使用R创建组,使用30天的窗口。

huangapple go评论87阅读模式
英文:

Create groups using a 30 day window in R

问题

  1. df2 <- df %>%
  2. group_by(id) %>%
  3. arrange(date) %>%
  4. mutate(window_start = floor_date(date, "30 days"),
  5. instance2 = row_number() - row_number()[(date - window_start) >= 30][1] + 1)
英文:

I have data to show a transaction date and the company id.

I want to number each transaction within a 30 day window starting from the first date in that window.

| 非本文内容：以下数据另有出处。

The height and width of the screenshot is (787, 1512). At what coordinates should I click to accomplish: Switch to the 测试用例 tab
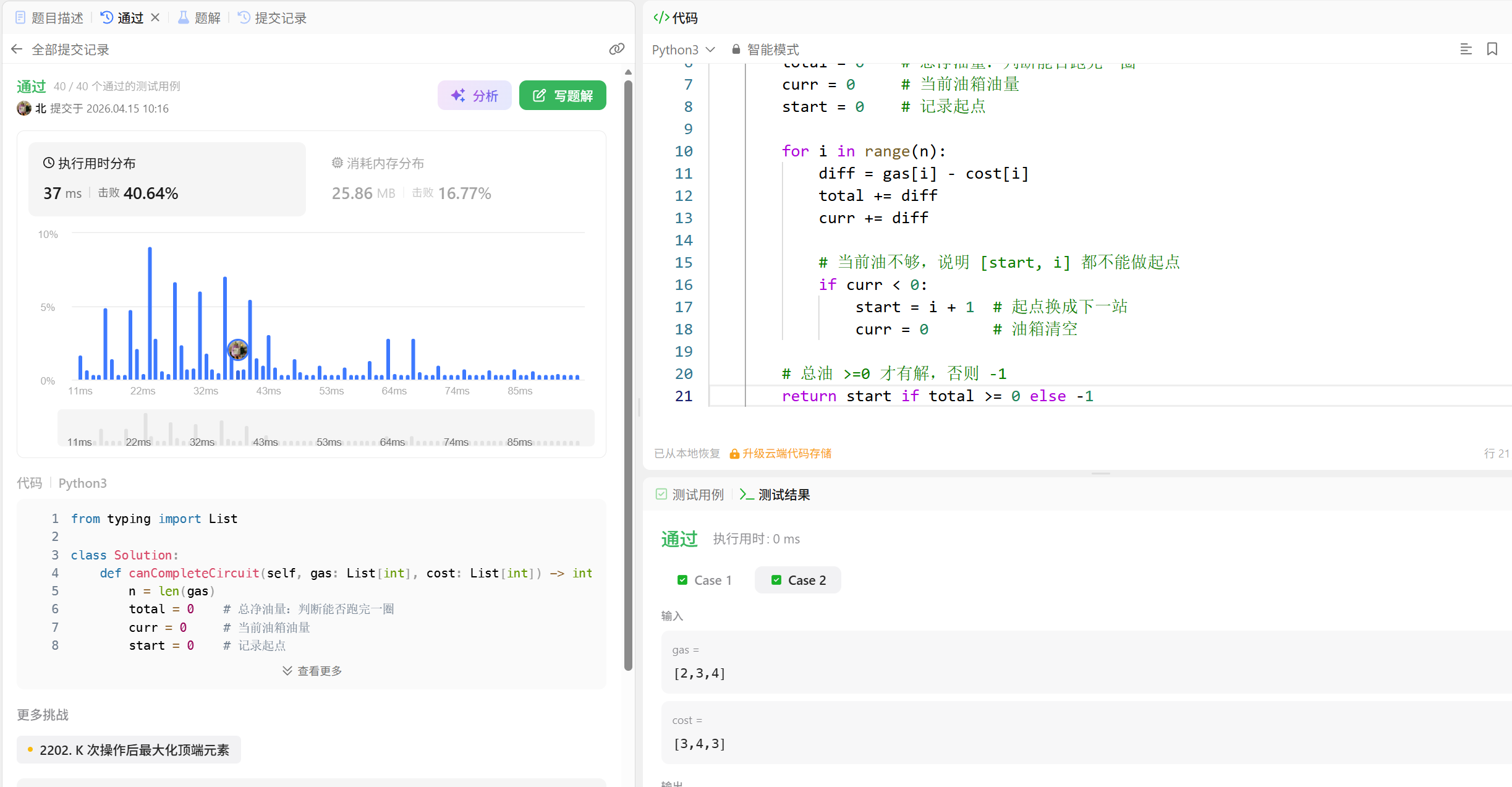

So for example for id 1, their window starts at 2023-01-04 and will run until 2023-02-03. Then the window will start again from the next transaction after that which is 2023-02-15 and then run until 2023-03-17 and so on.

The transactions within each window need to be numbered starting at 1 for each new window.

Example data below, the instance column shows the desired result.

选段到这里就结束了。